Uno studio non randomizzato suggerisce che il trattamento conservativo in bambini con appendicite acuta non complicata è fattibile e che la percentuale di successo a breve termine è elevata.
Quando si parla di appendicite acuta il pensiero corre subito all'intervento chirurgico.
Tuttavia in una pillola precedente abbiamo visto che in circa il 60% dei casi di forme non complicate si può ricorrere alla terapia antibiotica [1].
Questa scelta può avere luci e ombre.
Chi sostiene la priorità dell'intervento chirurgico obietta che in circa il 40% dei casi la terapia antibiotica fallisce per cui è comunque necessario ricorrere all'intervento. Inoltre la metanalisi che aveva esaminato l'utilità della terapia medica aveva potuto ritrovare pochi studi per un totale di soli 900 pazienti.
Infine il medico può non essere sicuro di trovarsi di fronte ad un caso di appendicite non complicata perchè non è sempre agevole, prima dell'intervento chirurgico, escludere qualche complicazione (perforazione, ascessualizzazione), pur disponendo attualmente di sofisticati mezzi diagnostici come la tomografia computerizzata.
Viene pubblicato ora uno studio non randomizzato in cui sono stati arruolati 77 bambini con appendicite acuta non complicata; trenta di questi hanno scelto la terapia antibiotica e 47 l'intervento chirurgico [2].
Il successo della terapia medica è stato di 29 casi su 30 nell'immediato e di 27 su 30 a distanza di 30 giorni. Nei tre pazienti in cui è stato necessario ricorrere all'intervento non si è verificata la rottura dell'appendice.
La disabilità ha avuto una durata di 3 giorni rispetto ai 17 giorni del gruppo chirurgico.
Nel gruppo terapia medica si è registrata anche una migliore qualità di vita, sia nei bambini che genitori.
Lo studio suggerisce quindi che il trattamento medico dell'appendicite acuta non complicata ha una probabilità elevata di successo. Tuttavia gli autori avvertono che un follow up più prolungato permetterà di valutare se tutto questo si mantiene nel tempo.

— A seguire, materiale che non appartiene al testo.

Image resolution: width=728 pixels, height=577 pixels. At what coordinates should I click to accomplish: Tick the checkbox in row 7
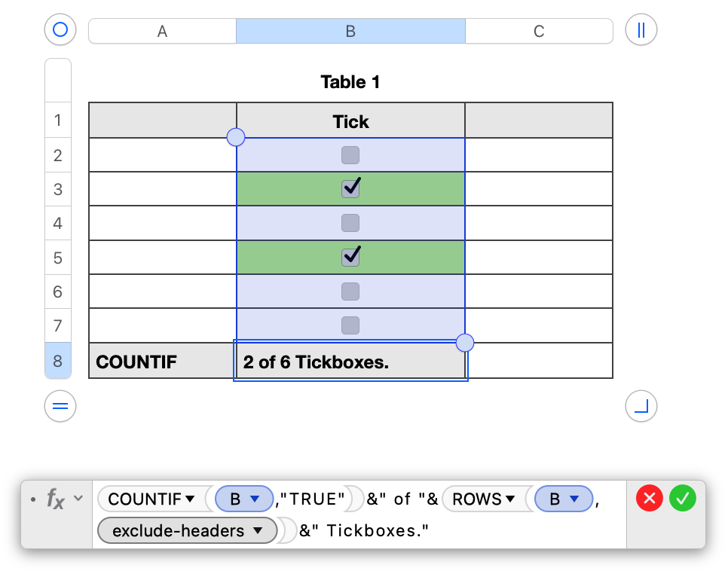[350, 325]
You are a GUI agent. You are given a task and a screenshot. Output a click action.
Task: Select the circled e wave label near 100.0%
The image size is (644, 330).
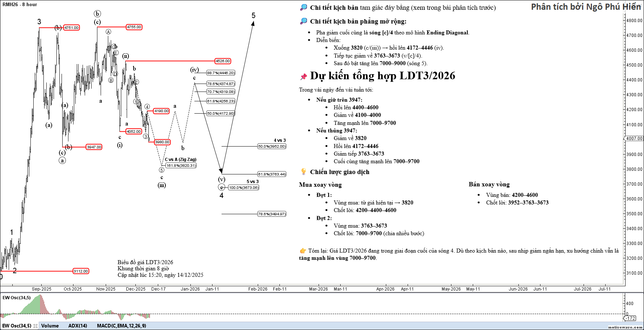click(x=222, y=187)
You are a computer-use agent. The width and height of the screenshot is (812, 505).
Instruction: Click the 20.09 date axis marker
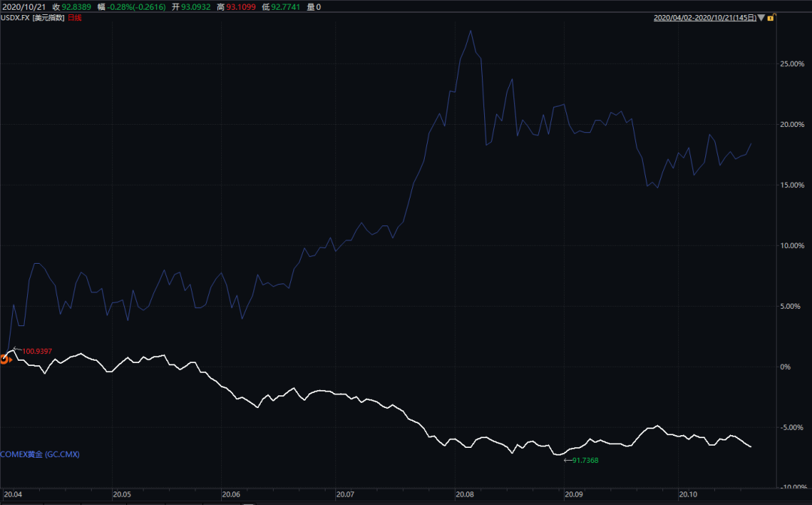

Va considerato che lo studio in questione non era randomizzato: la scelta se sottoporsi all'intervento o limitarsi alla terapia medica era effettuata dai bambini e dai loro familiari. Si può quindi pensare che la gravità dell'appendicite non fosse paragonabile tra gruppo medico e gruppo chirurgico (quello medico potrebbe aver avuto una forma meno grave). In realtà gli autori affermano che non vi erano differenze tra i due gruppi per quanto riguarda le caratteristiche demografiche e cliniche. Rimane però il fatto che non vi era randomizzazione.
In ogni caso ci sembra ancora valido quanto scrivemmo a suo tempo: la scelta conservativa ha discrete probabilità di successo per cui si potrebbe optare inizialmente per gli antibiotici, tenedo sotto stretta osservazione clinica e strumentale il paziente, pronti ad intervenire in caso di mancato miglioramento o di comparsa di segni che facciano pensare ad una complicanza. Bisognerà fare attenzione, però, a non procrastinare troppo la sala operatoria nei casi complicati: potrebbe essere pericoloso o comunque rendere più difficile l'opera del chirurgo.
In ogni caso è probabile che questa strategia, nella pratica, passi in secondo piano, anche per motivi medico-legali. Almeno finchè non avremo i mezzi diagnostici per individuare con accuratezza quel sottogruppo di pazienti che potrebbero essere trattati con antibiotici con ragionevole sicurezza.
Renato Rossi
Bibliografia
1. http://www.pillole.org/public/aspnuke/news.asp?id=5485
2. Minneci PC et al. Feasibility of a Nonoperative Management Strategy for Uncomplicated Acute Appendicitis in Children. J Am Coll Surg. Pubblicato online il 12 aprile 2014.